Estudantes de colégio tradicional realizam festa polêmica no Recife
A festa chamada "Deu a louca no Morro", organizada por comissões de formatura de estudantes do Colégio Damas, no Recife, causou grande polêmica nas redes sociais. O evento, realizado de forma privada, trouxe à tona discussões sobre racismo recreativo, uma preocupação levantada por ativistas e especialistas.
Vídeos que circularam pela internet mostram adolescentes sugerindo "looks" que, segundo críticos, reproduzem estereótipos de pessoas que vivem em situações de vulnerabilidade social. Camisas de times de futebol, colares dourados e óculos do tipo "juliet" foram apresentados como opções de vestuário para a comemoração, o que gerou repercussão negativa.

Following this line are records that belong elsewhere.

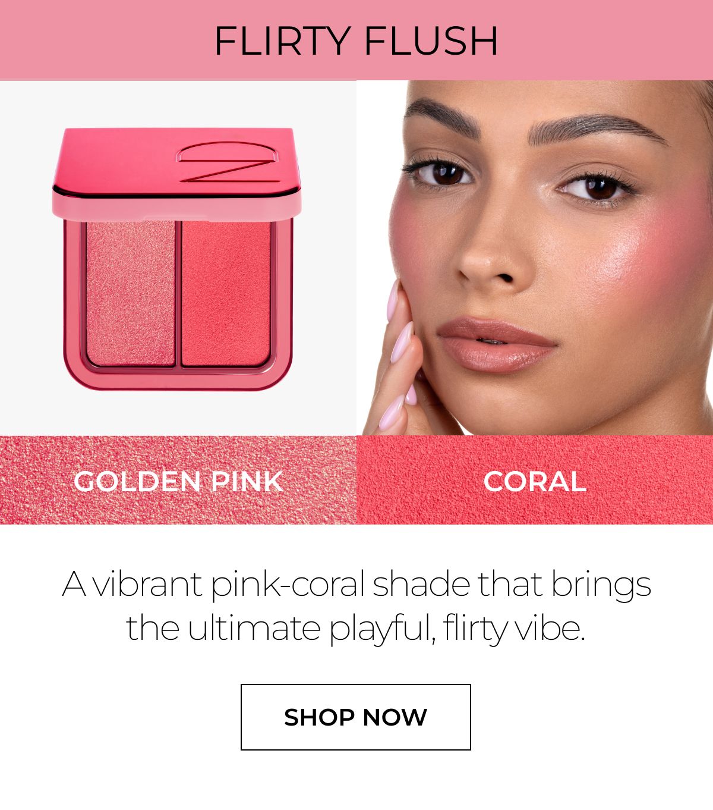Click the shimmery left pan in the compact
713x810 pixels.
click(131, 293)
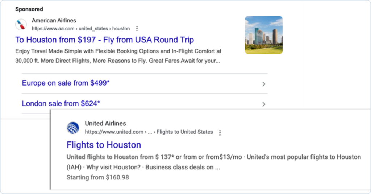This screenshot has width=371, height=194.
Task: Select the American Airlines site name
Action: 54,21
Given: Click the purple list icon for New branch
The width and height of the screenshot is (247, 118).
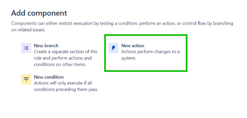Looking at the screenshot, I should 26,48.
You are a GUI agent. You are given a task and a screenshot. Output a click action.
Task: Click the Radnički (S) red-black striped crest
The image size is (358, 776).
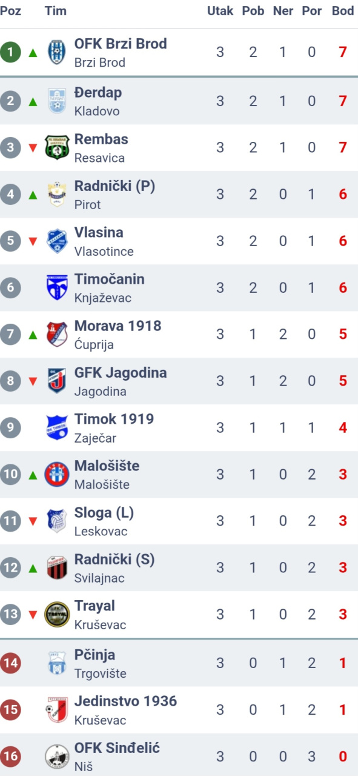(57, 567)
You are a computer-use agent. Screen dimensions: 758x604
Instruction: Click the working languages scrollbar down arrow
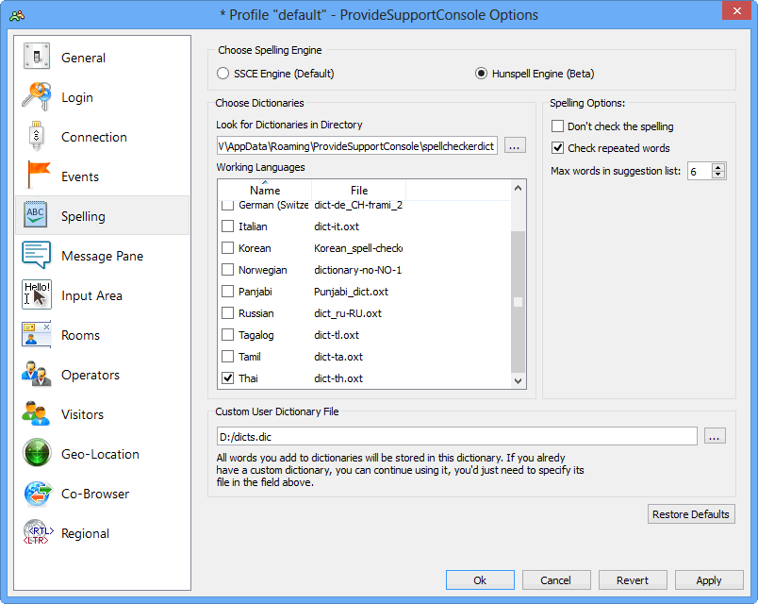518,380
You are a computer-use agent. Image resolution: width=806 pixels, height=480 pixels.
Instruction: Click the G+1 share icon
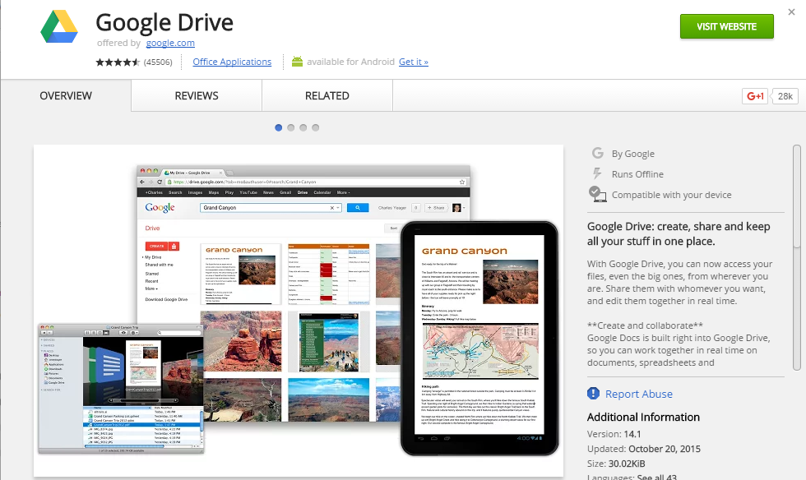coord(753,96)
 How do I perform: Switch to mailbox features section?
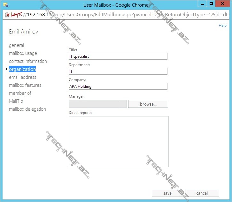pyautogui.click(x=25, y=85)
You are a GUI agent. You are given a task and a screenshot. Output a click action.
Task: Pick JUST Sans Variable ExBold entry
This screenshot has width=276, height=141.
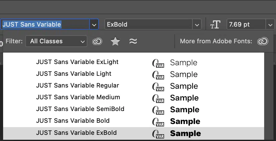point(134,133)
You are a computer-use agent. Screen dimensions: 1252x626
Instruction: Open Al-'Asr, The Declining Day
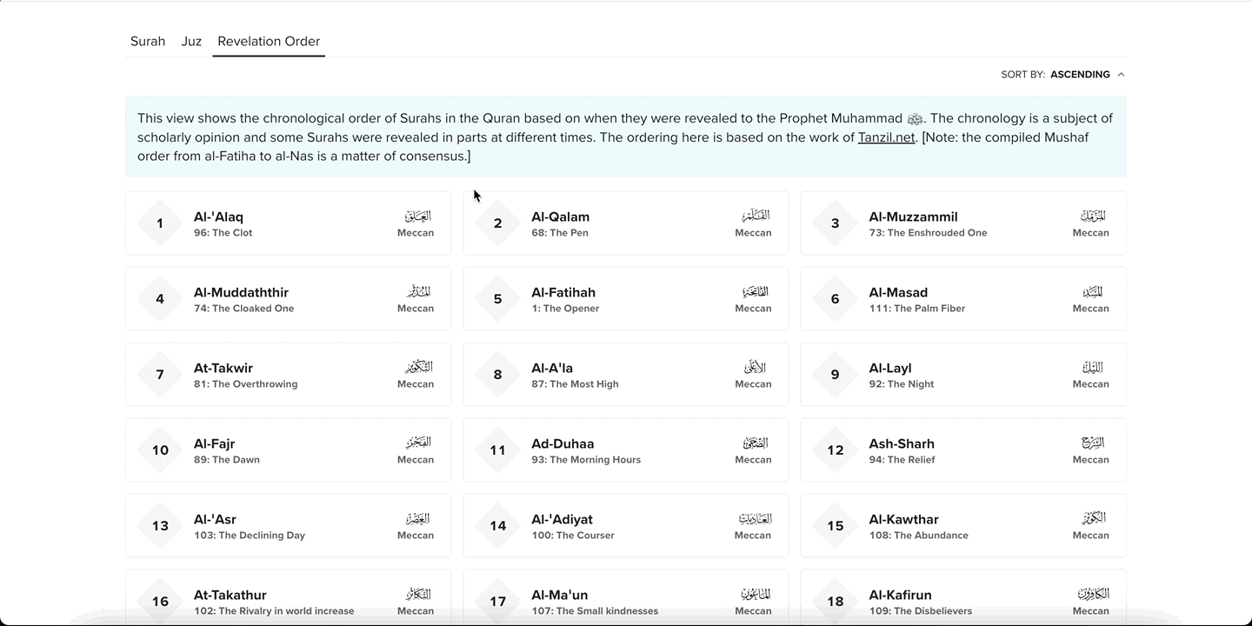pyautogui.click(x=288, y=525)
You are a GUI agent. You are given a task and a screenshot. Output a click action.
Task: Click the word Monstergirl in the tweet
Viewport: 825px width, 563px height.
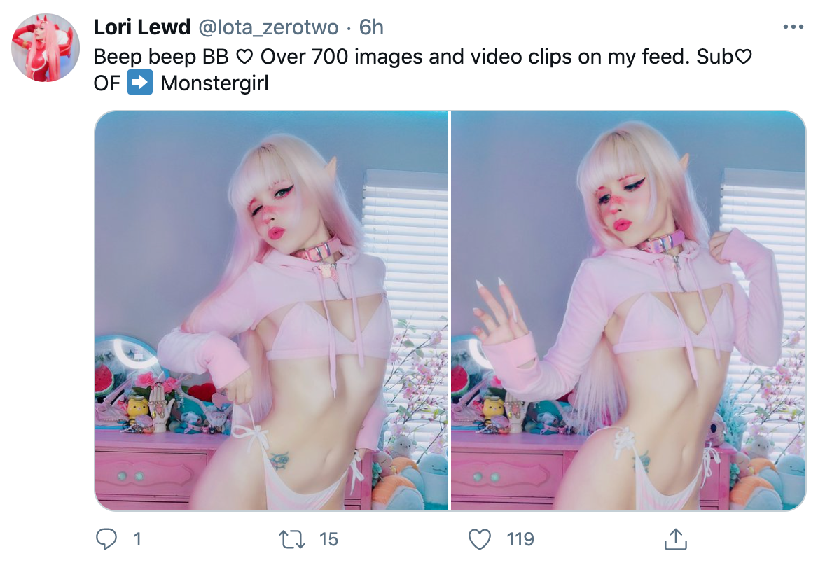(x=215, y=83)
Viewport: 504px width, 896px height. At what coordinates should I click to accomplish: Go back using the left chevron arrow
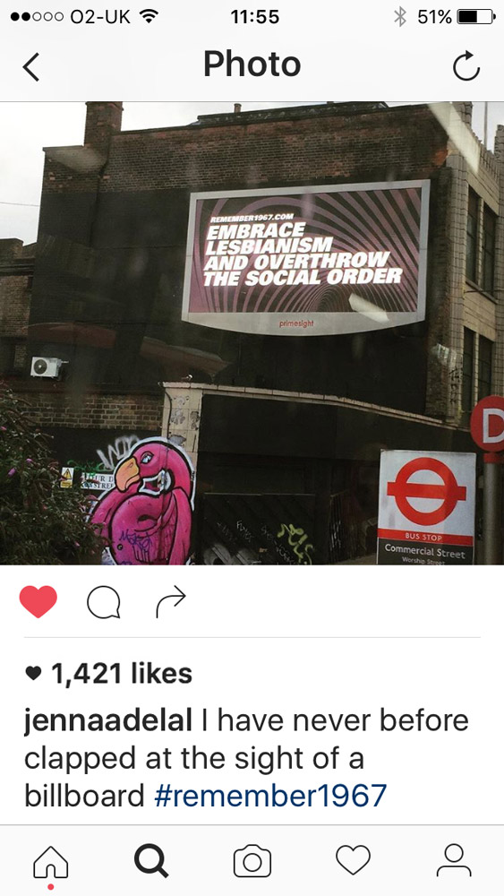[30, 67]
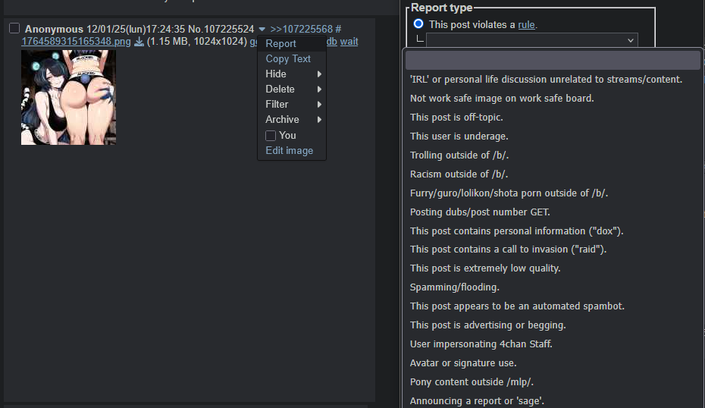This screenshot has height=408, width=705.
Task: Toggle the You checkbox in the post menu
Action: (x=271, y=136)
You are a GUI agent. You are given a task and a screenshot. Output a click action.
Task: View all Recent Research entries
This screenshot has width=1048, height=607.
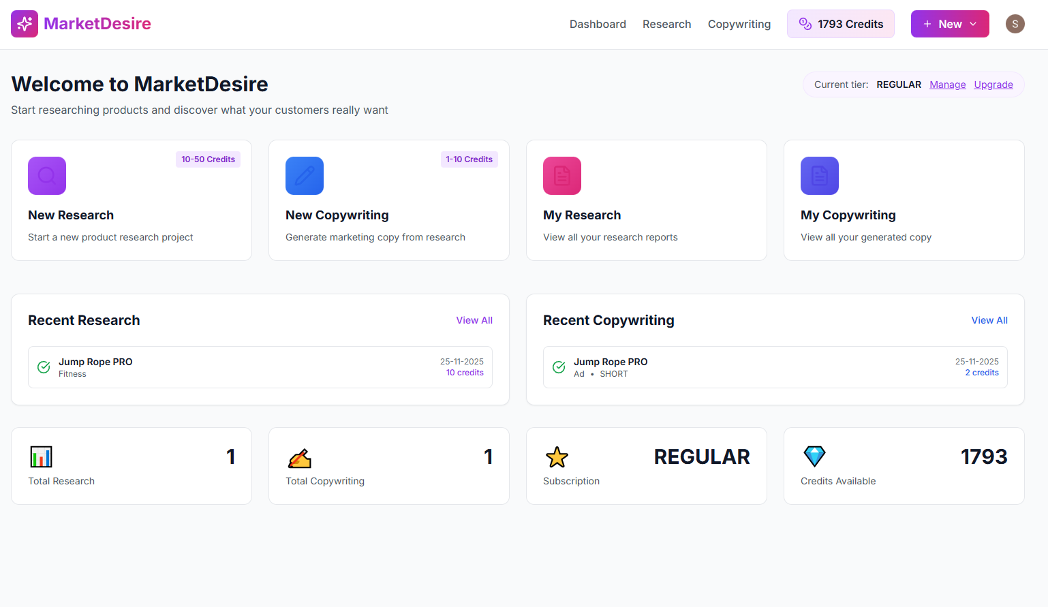click(x=474, y=320)

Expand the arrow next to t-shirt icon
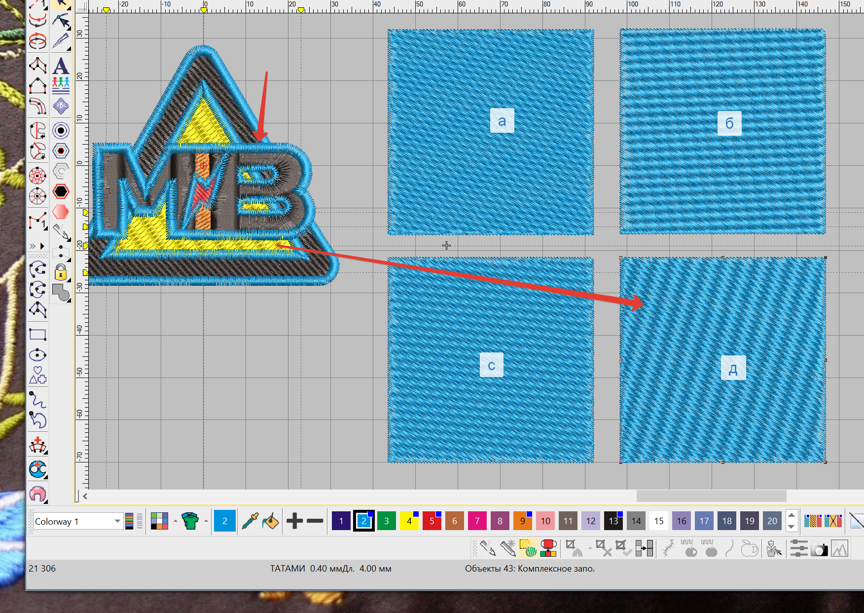(206, 521)
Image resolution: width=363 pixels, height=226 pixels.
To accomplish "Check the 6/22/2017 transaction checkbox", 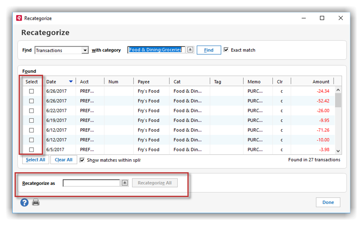I will tap(32, 111).
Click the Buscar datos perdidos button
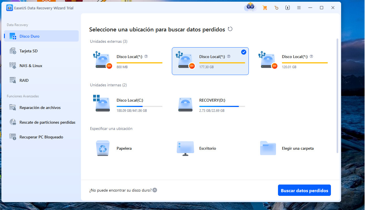This screenshot has height=210, width=368. tap(304, 190)
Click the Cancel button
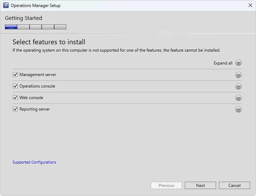The width and height of the screenshot is (256, 196). pyautogui.click(x=234, y=185)
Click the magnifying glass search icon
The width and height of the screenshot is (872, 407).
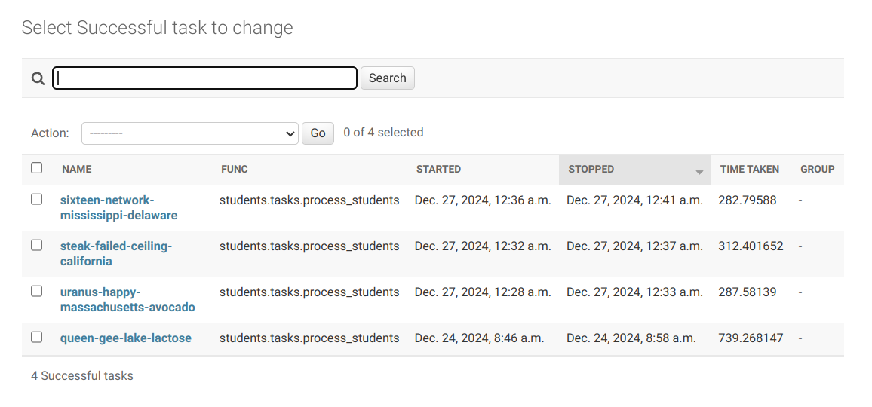pyautogui.click(x=38, y=78)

A jornalista Fabiana Moraes foi uma das vozes que criticaram o evento. Em suas redes sociais, ela comentou sobre a responsabilidade educacional e a necessidade de reflexão acerca dos estereótipos e desigualdades sociais. "O que pensar quando um grupo de educadores não vê problema no racismo recreativo?", questionou ela, enfatizando a falta de sensibilidade do colégio, que é predominantemente frequentado por estudantes brancos.
Voices e críticas de ativistas
A deputada Dani Portela (PSOL) também se manifestou sobre o caso, descrevendo como o racismo pode ser disfarçado de brincadeira ou piada. "Estigmatizando pessoas negras, periféricas, faveladas, essa festa demonstra a naturalização de práticas racistas", afirmou.
A assistente social e ativista do movimento negro, Raline Almeida, acrescentou que a escola deve agir em prol da formação crítica de seus alunos. "Quando estereotipamos, contribuímos para a discriminação e manutenção de desigualdades. É fundamental refletir sobre isso", disse Almeida, reforçando a importância de discussões que vão além do que muitos consideram "mimimi".
Posição do Colégio Damas
Em resposta à polêmica, o Colégio Damas emitiu uma nota informando que a festa foi organizada de forma independente pelos alunos, fora do ambiente escolar, e que não teve participação institucional. A escola reiterou seu compromisso com valores de respeito e dignidade humana, repudiando qualquer forma de discriminação.
A direção do colégio se colocou aberta ao diálogo sobre essa temática, reconhecendo a importância de debater questões relacionadas ao preconceito e racismo no ambiente escolar. No entanto, o episódio gerou um acirrado debate público sobre o papel das instituições de ensino na formação de atitudes e valores entre os jovens.
O g1 tentou contato com as comissões responsáveis pela festa, mas não obteve resposta até o momento desta publicação.